精霊とはエッセルにとって到底理解できない存在なのだと思い知らされたところだ。
「しかしですね、まさか白姫とケイマン様が一緒に逃げようとしていたとは思いませんでしたよ。年甲斐もなくスミに置けませんね」
「たわけ。ワシは逃げる気なぞないわ」
「えぇッ! 一緒にカレドニアを離れましょうよ。やはり道中ひとりは危険なんです」
「ヌシこそヒトの都合を理解したらどうじゃ」
したたかに地面で打った腹をさするエッセルの懇願を突っぱねる。
「キボシ様までいらっしゃるとは」
「フォフォ。ウンディーネどももワシの背中でゆるりとこっちの大陸へと渡ってきたのじゃよ。お前さんらと同じようにな」
シオリやウシツノたちも半年前、この巨大な亀キボシに乗って西の辺境大陸から東の緑砂大陸へとやって来たのだ。

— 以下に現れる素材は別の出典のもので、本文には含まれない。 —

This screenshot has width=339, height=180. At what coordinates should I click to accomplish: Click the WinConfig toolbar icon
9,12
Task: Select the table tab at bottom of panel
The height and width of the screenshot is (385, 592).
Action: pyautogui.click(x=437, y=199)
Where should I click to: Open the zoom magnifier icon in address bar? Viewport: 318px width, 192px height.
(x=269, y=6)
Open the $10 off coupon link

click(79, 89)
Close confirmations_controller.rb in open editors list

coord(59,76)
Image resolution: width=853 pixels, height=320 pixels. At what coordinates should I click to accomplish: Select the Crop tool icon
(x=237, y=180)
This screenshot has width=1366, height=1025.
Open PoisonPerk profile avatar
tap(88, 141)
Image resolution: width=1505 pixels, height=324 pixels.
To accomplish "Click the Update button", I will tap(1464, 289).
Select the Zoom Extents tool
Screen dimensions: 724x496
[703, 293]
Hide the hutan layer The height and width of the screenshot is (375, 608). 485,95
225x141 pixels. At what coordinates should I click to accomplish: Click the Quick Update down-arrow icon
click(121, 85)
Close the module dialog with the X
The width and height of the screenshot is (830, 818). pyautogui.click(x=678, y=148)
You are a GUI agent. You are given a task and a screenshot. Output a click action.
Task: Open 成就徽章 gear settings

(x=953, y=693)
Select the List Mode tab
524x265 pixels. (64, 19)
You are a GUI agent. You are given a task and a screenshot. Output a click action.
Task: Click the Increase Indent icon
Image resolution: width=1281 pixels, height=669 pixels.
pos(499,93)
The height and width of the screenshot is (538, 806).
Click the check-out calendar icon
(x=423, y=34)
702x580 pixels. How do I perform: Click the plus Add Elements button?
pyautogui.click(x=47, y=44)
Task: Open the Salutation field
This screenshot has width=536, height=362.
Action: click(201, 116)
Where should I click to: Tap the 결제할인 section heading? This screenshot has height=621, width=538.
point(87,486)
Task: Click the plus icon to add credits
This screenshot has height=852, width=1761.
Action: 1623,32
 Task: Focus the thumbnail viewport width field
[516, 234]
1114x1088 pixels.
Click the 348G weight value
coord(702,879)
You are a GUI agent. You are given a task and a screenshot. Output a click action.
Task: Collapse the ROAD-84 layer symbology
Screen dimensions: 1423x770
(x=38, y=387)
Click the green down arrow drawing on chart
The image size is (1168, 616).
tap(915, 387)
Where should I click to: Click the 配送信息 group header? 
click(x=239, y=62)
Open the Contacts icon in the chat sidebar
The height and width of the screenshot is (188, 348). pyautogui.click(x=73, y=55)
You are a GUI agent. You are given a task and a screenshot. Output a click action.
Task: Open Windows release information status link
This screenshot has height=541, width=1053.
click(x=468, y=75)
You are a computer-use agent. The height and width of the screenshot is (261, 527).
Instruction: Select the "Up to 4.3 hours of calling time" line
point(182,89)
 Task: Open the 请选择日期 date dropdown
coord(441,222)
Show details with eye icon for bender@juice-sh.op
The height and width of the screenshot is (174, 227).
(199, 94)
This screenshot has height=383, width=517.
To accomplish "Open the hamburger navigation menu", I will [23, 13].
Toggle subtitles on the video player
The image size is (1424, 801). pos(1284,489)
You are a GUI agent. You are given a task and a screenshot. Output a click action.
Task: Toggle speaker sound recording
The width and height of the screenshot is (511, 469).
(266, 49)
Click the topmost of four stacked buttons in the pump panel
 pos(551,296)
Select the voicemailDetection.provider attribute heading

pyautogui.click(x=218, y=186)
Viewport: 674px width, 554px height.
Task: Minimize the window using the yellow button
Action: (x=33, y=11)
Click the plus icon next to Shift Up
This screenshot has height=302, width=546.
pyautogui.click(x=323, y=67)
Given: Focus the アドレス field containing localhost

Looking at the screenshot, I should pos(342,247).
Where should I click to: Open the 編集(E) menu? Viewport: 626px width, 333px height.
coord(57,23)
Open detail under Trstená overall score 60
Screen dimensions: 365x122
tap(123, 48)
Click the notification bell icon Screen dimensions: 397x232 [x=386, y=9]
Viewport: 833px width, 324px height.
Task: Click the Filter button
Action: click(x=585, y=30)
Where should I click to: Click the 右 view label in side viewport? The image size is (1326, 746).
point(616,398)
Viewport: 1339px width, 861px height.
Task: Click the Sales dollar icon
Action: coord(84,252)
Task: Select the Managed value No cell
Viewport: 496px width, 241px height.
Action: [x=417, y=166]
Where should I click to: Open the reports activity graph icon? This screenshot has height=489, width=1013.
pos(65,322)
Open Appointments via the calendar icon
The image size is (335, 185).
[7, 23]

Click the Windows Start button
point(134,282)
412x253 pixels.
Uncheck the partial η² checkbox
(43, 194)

「しかしワシはここまでじゃ。年老いた亀に出来ることなどもうないでの。お前さんの戦いを見守っとるよ」
「はい」
「お嬢ちゃん」
「はい?」
「何があったか聞きはせんが、これだけは覚えておくといい」
「……」
「希望は常に、己の中にのみ、じゃよ」
「己の中に……」
ケイマンがシオリへと歩み寄った。
「さて、おぬしは何がしたい? それはどうすれば叶う?」
「私は……」
シオリは自身の神器を強く握りしめる。
「私はみんなを治したい。そのためには、まずこの黒い雨を止めないといけない」
「どうすればええ?」
「雨を降らす虹蛇を鎮める。そして国中の水を浄化する」
「それで治るのですか?」
エッセルの問いにシオリが首を横に振る。
「でもそれでもう獣化は起きない。そのあとは、私がひとりひとり、全員を治します!」
「正気ですか! な、何人この国に居ると思ってるんです!」
気色ばむエッセルをシオリは凛とした目で見つめ返す。
「あなたこそ私を誰だと思ってるんです。私は白姫。〈再生の道標〉を司る最強の癒し手です」
シオリは毅然とした態度で街へと歩き出した。
そのあとをケイマンとウンディーネたちが続く。
「どれ。お前さんにはワシらの案内を頼むとしようかのぉ」
居残った数人のウンディーネたちに掴まれたエッセルは、キボシの巨大な甲羅の上へと乗せられた。
「あ、案内ならここまでしたじゃないですか」
「もうちょっとじゃ。この国の地下に広がる地底湖。そこへ連れて行っておくれ」
嫌がるエッセルを乗せたまま、キボシは彼にしてはこれ以上ない速度を上げて前進を開始した。